» TASK REQUIREMENTS: All of the data goes into your copy exactly as written. Images do not.

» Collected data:
◆ ◆ ◆ ◆
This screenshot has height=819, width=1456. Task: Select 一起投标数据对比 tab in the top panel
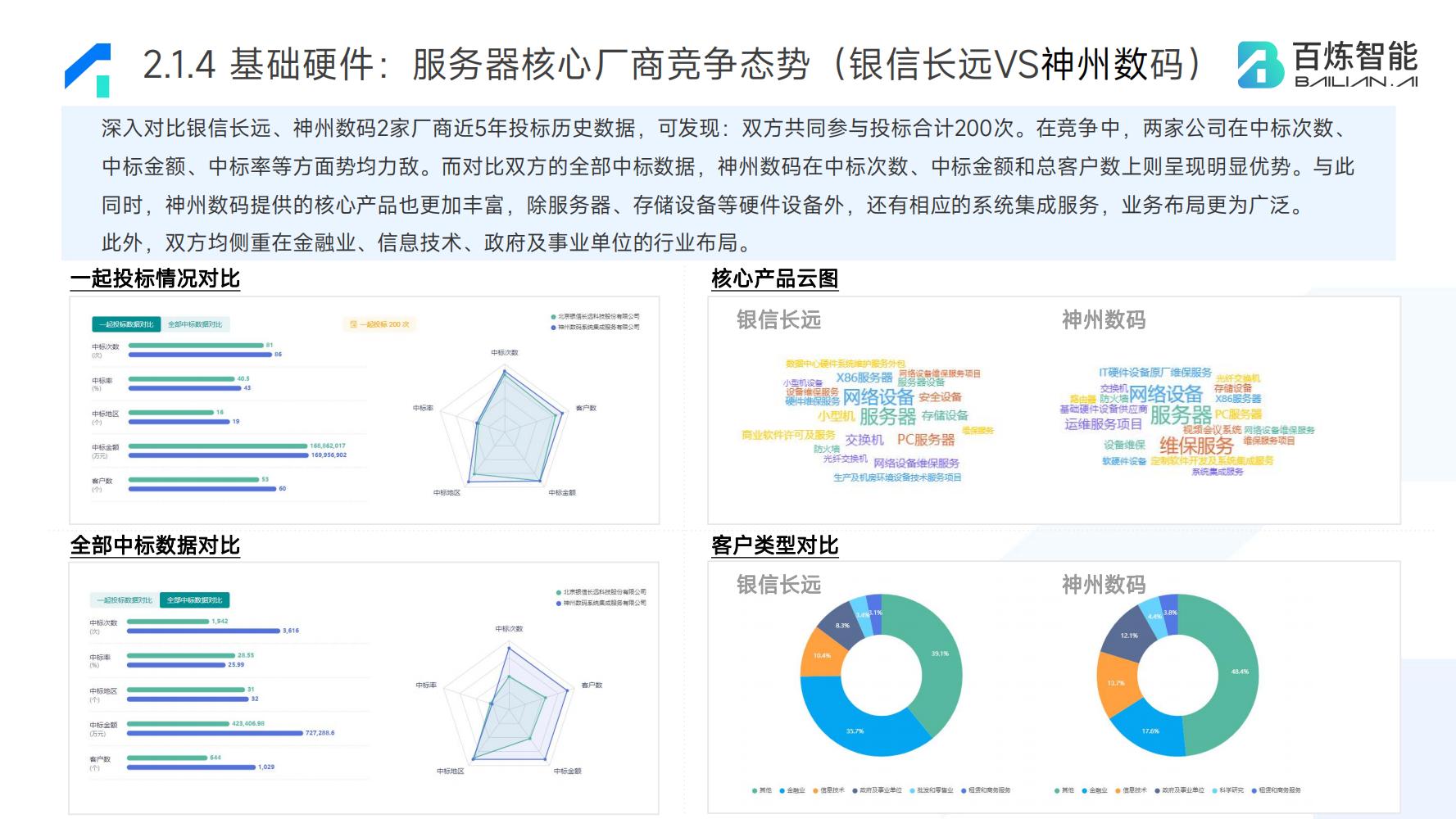[x=126, y=324]
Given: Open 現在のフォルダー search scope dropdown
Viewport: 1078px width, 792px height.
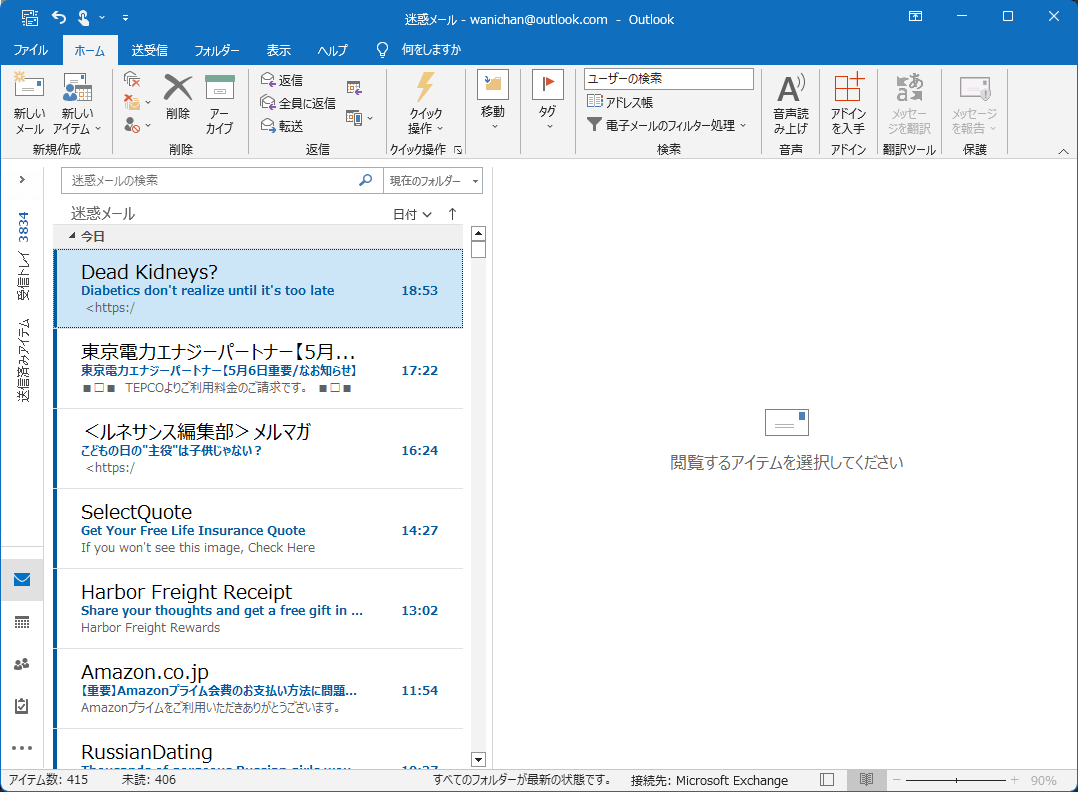Looking at the screenshot, I should pyautogui.click(x=434, y=181).
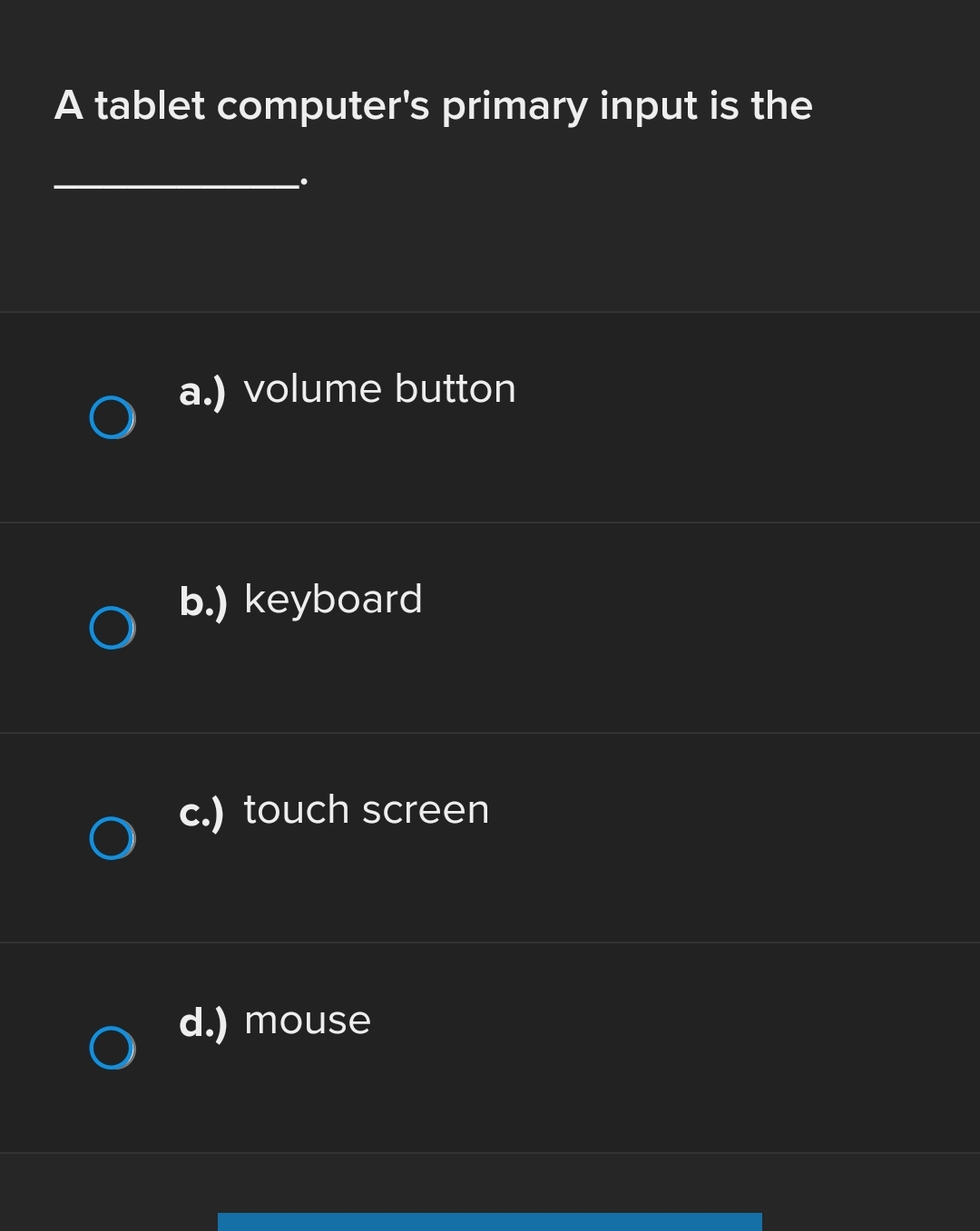
Task: Click the 'mouse' answer text
Action: (x=308, y=1020)
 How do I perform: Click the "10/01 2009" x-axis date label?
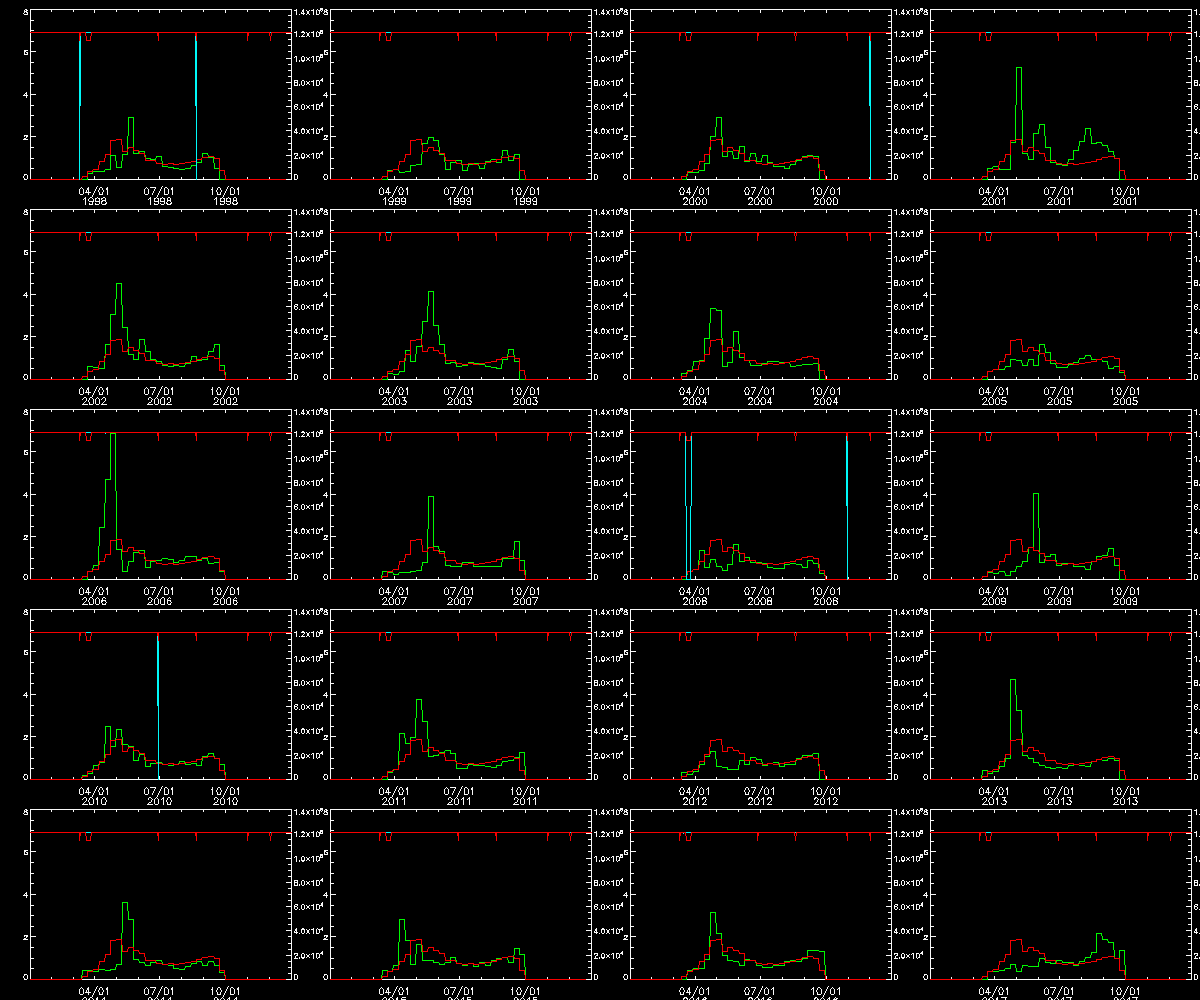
◆ ◆ ◆ ◆
» SOLUTION BELOW:
This screenshot has height=819, width=1456. Task: Select 一起投标数据对比 tab in the top panel
[x=126, y=324]
Given: Open 現在のフォルダー search scope dropdown
Viewport: 1078px width, 792px height.
Looking at the screenshot, I should pyautogui.click(x=434, y=181).
Task: Click the 'mouse' answer text
Action: (x=308, y=1020)
 How do I perform: Click the "10/01 2009" x-axis date label?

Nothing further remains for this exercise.